[Excerpt]

Saturday, June 4, 2011

From Wasilla to Washington

The Palin Family: from Wasilla to Washington

The above photo is from an article in the Daily Mail: Sarah Palin 'pulls daughter Willow out of school so she doesn't ruin Presidential hopes'. Is this is Palin's attempt to prevent Willow from turning into Bristol?

The whole family is positioned as though they're players in some kind of grass chess game. Track, for some reason, is without his new wife Britta (did he marry her for her name?!). Bristol, holding her "out-of-wedlock" son Trig, got even more famous from Dancing with the Stars and is in the works for another reality TV show, which includes a new face and a new, live-in boyfriend. Piper might actually be the one to watch. She's the one positioned closest to Palin, even a little ahead of her. It's not clear what Todd Palin will be doing if they ever make it to Washington, but he doesn't look comfortable with the spotlight. Palin, for some reason, continues to hold our fascination, partly because she's an attractive female, and partly, of course, because of her chaotic family life.

I keep forgetting that Sarah Palin has a young toddler who has Down Syndrome. And that she has another son, the eldest of her children, who just married his "high school sweetheart" - isn't that what Sarah did too? Track Palin (let's leave those names aside for now) is 22, and was enlisted in the army. His 21-year-old wife plans to be a nurse and work in a local hospital. The attention has mostly been on Bristol, and to a lesser degree Palin's other daughters, that I forgot that she has a large family of five children. And she will be a grandmother the legitimate way! She must be happy there are no scandals to get in the way of her Presidential run this time around. But she's keeping a close eye on her blossoming teenage daughter Willow, according to the Daily Mail article above, and has pulled her out of school to be home-schooled.

Here's an article I wrote on Palin for The American Thinker almost two years ago now: Sarah Palin: whose family values? It looks like Palin still hasn't learned that being away from home will likely result in a strained, if not dysfunctional, family life.

[/Excerpt]
[Exercise data]

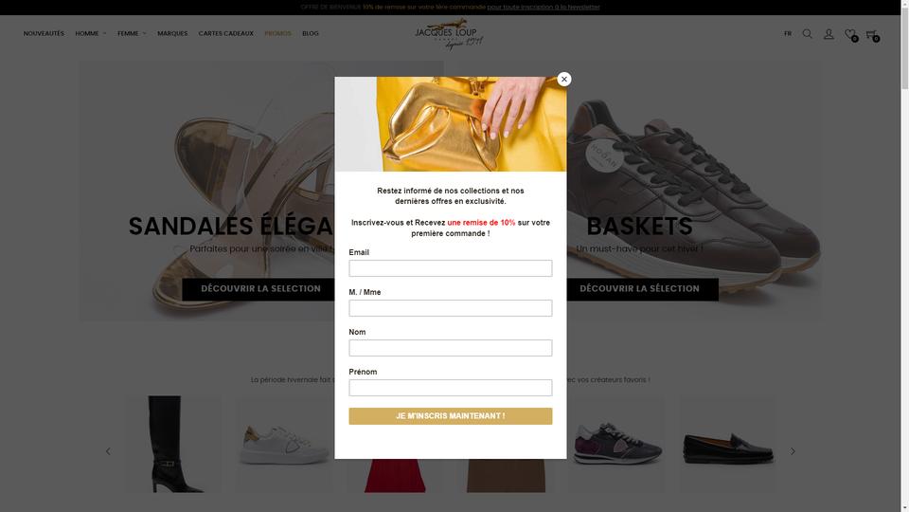Open the user account icon
Viewport: 909px width, 512px height.
click(x=829, y=34)
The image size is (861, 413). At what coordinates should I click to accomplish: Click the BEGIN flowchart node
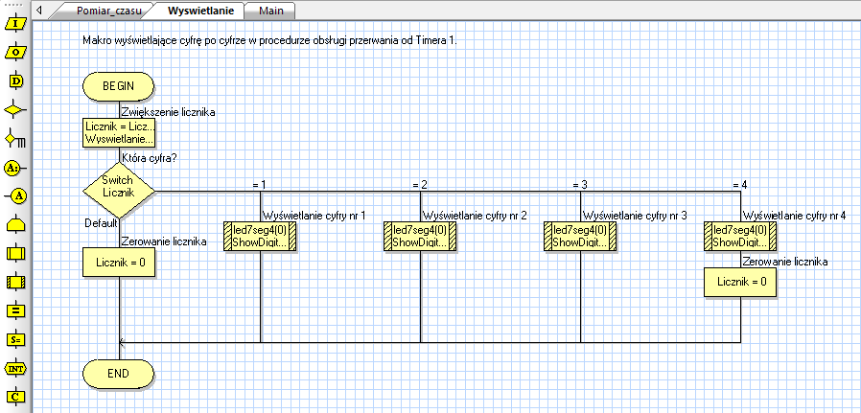point(118,85)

[/Exercise data]

▶ Task description
Answer these questions from the post about the Palin family:
1. Which TV show made Bristol even more famous?
2. How old is Track Palin?
3. In which publication did the writer's earlier article on Palin appear?
The entries have no connection to the text.

▶ Result of the task
1. Dancing with the Stars
2. 22
3. The American Thinker